Showing posts with label HVRN. Show all posts
Showing posts with label HVRN. Show all posts

Sunday, April 19, 2009

Dreaming About Hair

About a month and a half ago, I began to have this reoccurring dream, well the dreams were all different, but the theme was the same. I would "come to" and be standing in a hair salon, behind the chair, with a customer in my chair and I was supposed to be doing this person's hair. I used to be a hairdresser, I did it for 11 years, but it's been that longer than that since I have done hair, at least professionally. When I stopped doing hair, I pretty much stopped for good, I let my license lapse, and I rarely do anyone's hair.

So each time I would dream about doing hair, I would be in a different salon, working on someone different, but my thoughts were pretty much the same, WHAT AM I DOING HERE???!!! I knew in the dream that I wasn't supposed to be there, I knew it had been YEARS since I've done hair. I would wonder how I got there, what I was supposed to be doing to this person in my chair, but my professionalism was still there, I couldn't allow this person to see how scared I was, I was there and this person expected to get their hair done, the last thing I wanted to do was worry them. The first dream was the worst, I woke up in a fright, glad that it was just a dream.

I began having these dreams several times a week. This went on for over a month, each time I was in a different salon, working on a different person, it was never anyone I knew, it was never in a salon I had worked in before. I knew that I could do the basics, but what if that person wanted me to do something more trendy? How would I know how to do something different than I was formerly trained how to do?

After a few weeks of having these dreams, I knew I was supposed to be "getting" something, I just didn't know what. I am not going to be doing hair, oh I cut Bob's hair, more like buzz it off with the clippers, and I have done a haircut on a friend's son, and a haircut on another friend, but other than that, I have not really done hair in years and have no plans on getting back into the biz.

One of the dreams I was working on an older lady, that was the one that scared me the most, I knew I wasn't supposed to be there, yet there I was. In another dream, I was working on a little boy of about 5, he was very hyper (I never liked working on young children, they moved and wiggled, it was difficult to to do a good haircut on them, yet their parents wanted to pay LESS for the haircut, the salon where I worked charged the same for kids as adults, I always HOPED they would leave instead of staying!), so I was cutting this little hyper boy's hair, his mom had a harness and leash on him to keep him from running off. Then she left to go shopping, I finished his haircut, went to the back for a minute, when I came out, the boy was gone! Fortunately I found him quickly and his mom was happy with his hair. In the last dream I had, an older man came in, he wanted a perm. He was completely bald on top, the hair he did have was already curly, and it was rather short. In the dream I didn't know what he wanted, usually at that point you have already had the consultation and know what you are supposed to be doing, I didn't want him to know that I had no clue what he wanted, so I made a snap decision on which perm rods to use based on the length of his hair, I grabbed the perm rods and began rolling. I realized that I would have to roll his hair in a different pattern than I was used to because of his bald head. I woke up after that.

### SUPPLIED MATERIAL:
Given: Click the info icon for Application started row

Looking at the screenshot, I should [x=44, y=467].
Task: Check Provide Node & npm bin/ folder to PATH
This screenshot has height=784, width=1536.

### DIRECTIVES:
#1 Transcribe the part of the blog post about dreaming of doing hair that begins at the words "Sunday, April 19, 2009" and stops after "do anyone's hair.".
#2 Answer these questions about the blog post about dreaming of doing hair:
(a) For how many years did the writer work as a hairdresser?
(b) What did the little boy's mother use to keep him from running off?
(c) What did the older man in the last dream want done to his hair?
#3 Write the next part of the blog post about dreaming of doing hair, picking up right after its final sentence.

### ANSWERS BY TASK:
#1
Sunday, April 19, 2009

Dreaming About Hair

About a month and a half ago, I began to have this reoccurring dream, well the dreams were all different, but the theme was the same. I would "come to" and be standing in a hair salon, behind the chair, with a customer in my chair and I was supposed to be doing this person's hair. I used to be a hairdresser, I did it for 11 years, but it's been that longer than that since I have done hair, at least professionally. When I stopped doing hair, I pretty much stopped for good, I let my license lapse, and I rarely do anyone's hair.

#2
(a) 11 years
(b) A harness and leash
(c) A perm

#3
I had realized that in each dream, I got a little more confident, less scared about what was going on, I would just start doing what I was supposed to do, "fake it 'till you make it", that was what we were taught in beauty school. Then it hit me. In the dreams, I was doing something that I hadn't done in a long time, something that I would be very rusty at doing but I knew that it would all come back to me. Sure I would have to re-learn a lot of things that I had forgotten, and I would have to learn some new things, but it would be OK.

This wasn't about doing hair, this is about the decision I made a couple of months ago. Several years ago I had put my spiritual interests "on hold", I didn't cut it off altogether, I just stopped pursuing it. A few months ago, I have had a renewed interested in developing my spiritual interests. I wasn't sure where to start, and I was somewhat concerned about being able to do those things again, would it all come back to me? Well my dreams were telling me not to worry, even though I hadn't done it in a long time, it would all come back to me, I would have to re-learn some things, I would learn new things, some of it would just naturally come back to me, but above all, don't worry about it. It's been over a week and no more dreams about hair, so I feel confident that I finally got the correct message.

I'll post more about what is going on my current life in the next few days. Things are going good and I am doing what I am supposed to be doing. :)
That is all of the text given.